Partial derivative of matrix vector product with respect to component of vector

calculuslinear algebramatrix-calculuspartial derivative

Given $RSS(\beta) = y^Ty – y^TX\beta – \beta^TX^Ty + \beta^TX^TX\beta$, I wish to compute $\frac{ \partial RSS }{ \beta_j }$.

I haven't stumbled on any definitions for matrix vector derivatives that are partial with respect to a component of the vector, so I tried to derive it myself. But then I ran into the fact that I can derive it two different ways and get two different answers:

  1. First take the simpler case $g(\beta) = y^TX\beta$, then what would $\frac{ \partial g }{ \partial \beta_j }$ be? $y^TX$ is dot producted against $\beta$, but since we are only taking the derivative with respect to $\beta_j$, we want the elements of $y^TX$ that $\beta_j$ is multiplied against. This is just $(y^TX)_j$, a scalar. Given that we expect $RSS(\beta)$ to return a scalar, we expect $\frac{ \partial RSS }{ \beta_j }$ to return a scalar, so this bodes well for our ultimate goal.
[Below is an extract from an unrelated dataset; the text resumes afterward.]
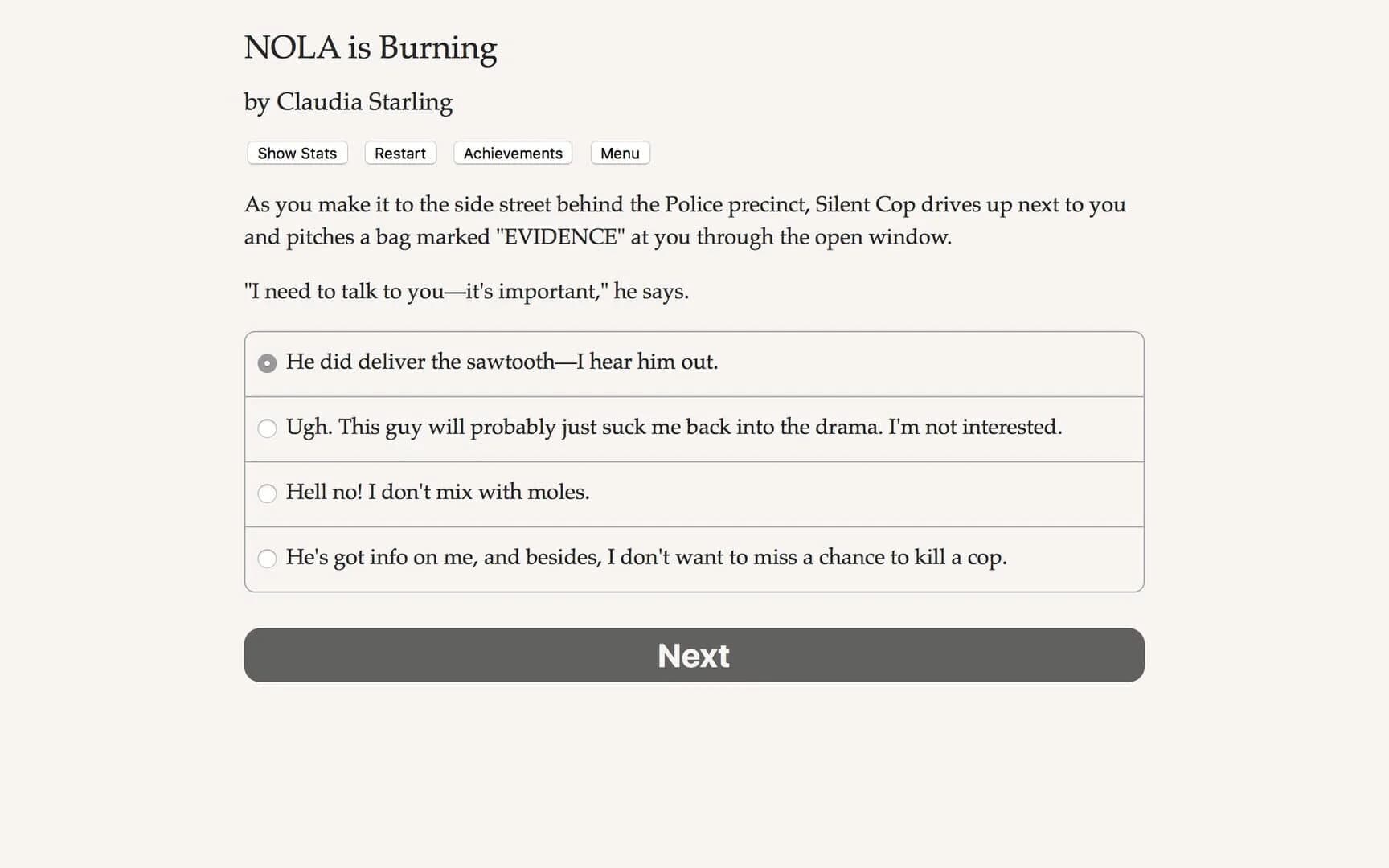
Task: Click the empty radio next to the moles option
Action: 267,493

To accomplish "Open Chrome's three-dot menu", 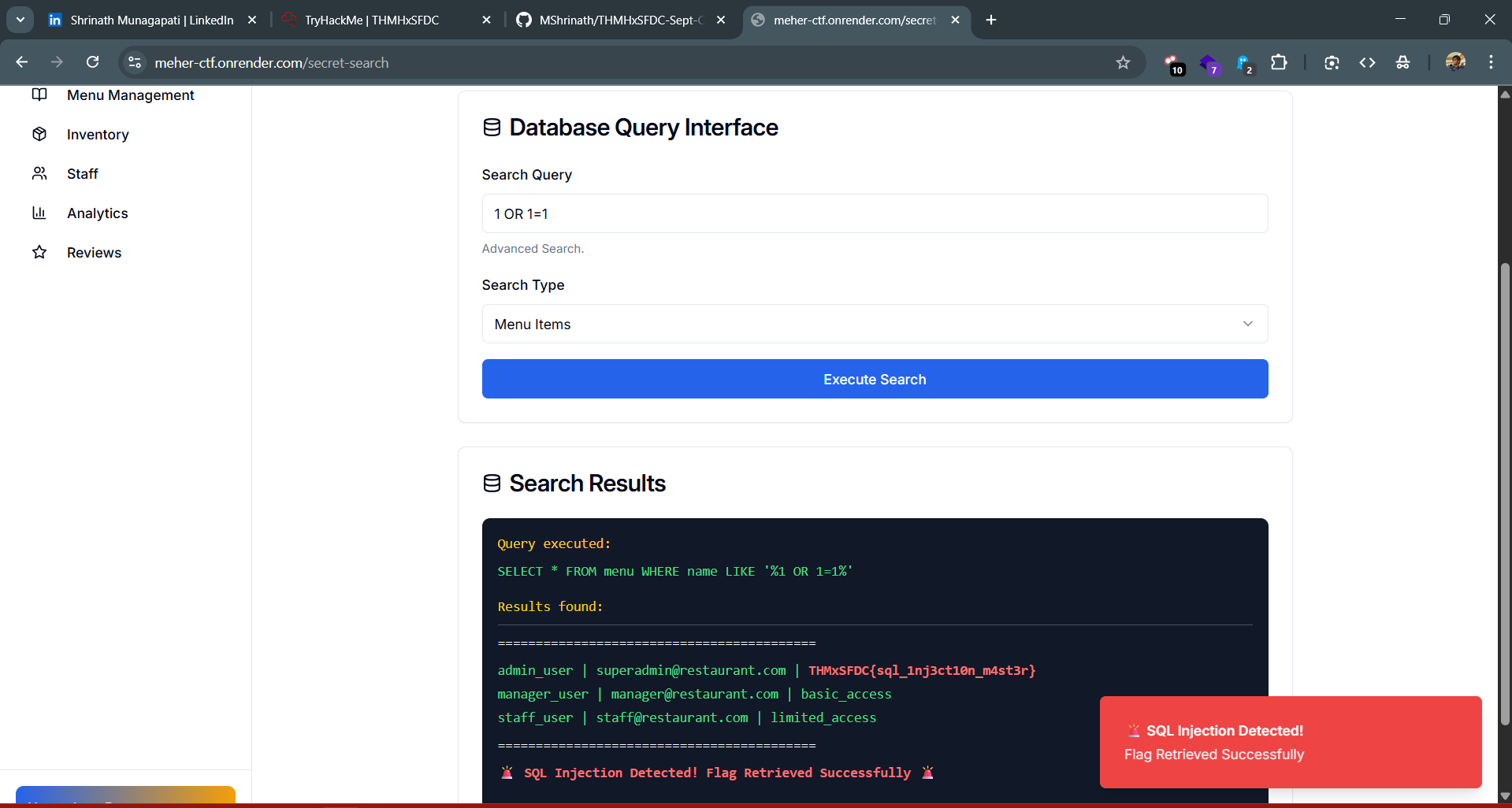I will click(x=1491, y=62).
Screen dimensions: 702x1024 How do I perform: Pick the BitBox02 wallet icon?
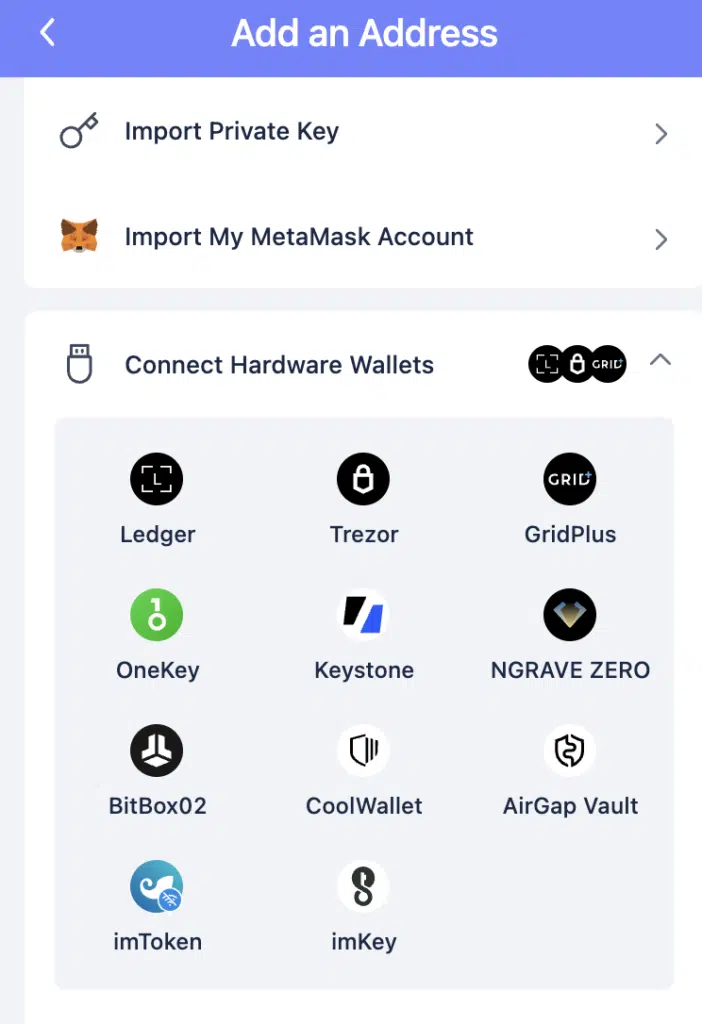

  2. In single variable calculus it's common to look at a linearization of a function centered around a point. We often write $L(x) = f(x_0) + f'(x_0)(x-x_0)$. If I try to generalize this notion to $\frac{ \partial g }{ \partial \beta_j }$ I get $L(\beta) = y^TX\beta_0 + P(\beta_0)(\beta – \beta_0)$ where $P(\beta_0)$ is a stand-in for the partial derivative we are trying to derive. We know $(\beta – \beta_0)$ is a column vector, and we know $y^TX\beta_0$ is 1×1. But then we need $P(\beta_0)$ to be a row vector, and we already decided it was a scalar or 1×1 matrix. If it were a row vector, a value of $\lbrack 0 \ldots 0\ (y^TX)_j\ 0 \ldots 0 \rbrack$ would make sense. But if it's a row vector, then the terms of $\frac{ \partial RSS }{ \beta_j }$ won't be scalars and we are expecting a scalar.

Is $\frac{ \partial RSS }{ \beta_j }$ well defined? How do I reconcile these two views?

Best Answer

The simple function used in case 1 and 2 can be further simplified $$g = y^TX\beta = v^T\beta$$ since $(y,X)$ are constants.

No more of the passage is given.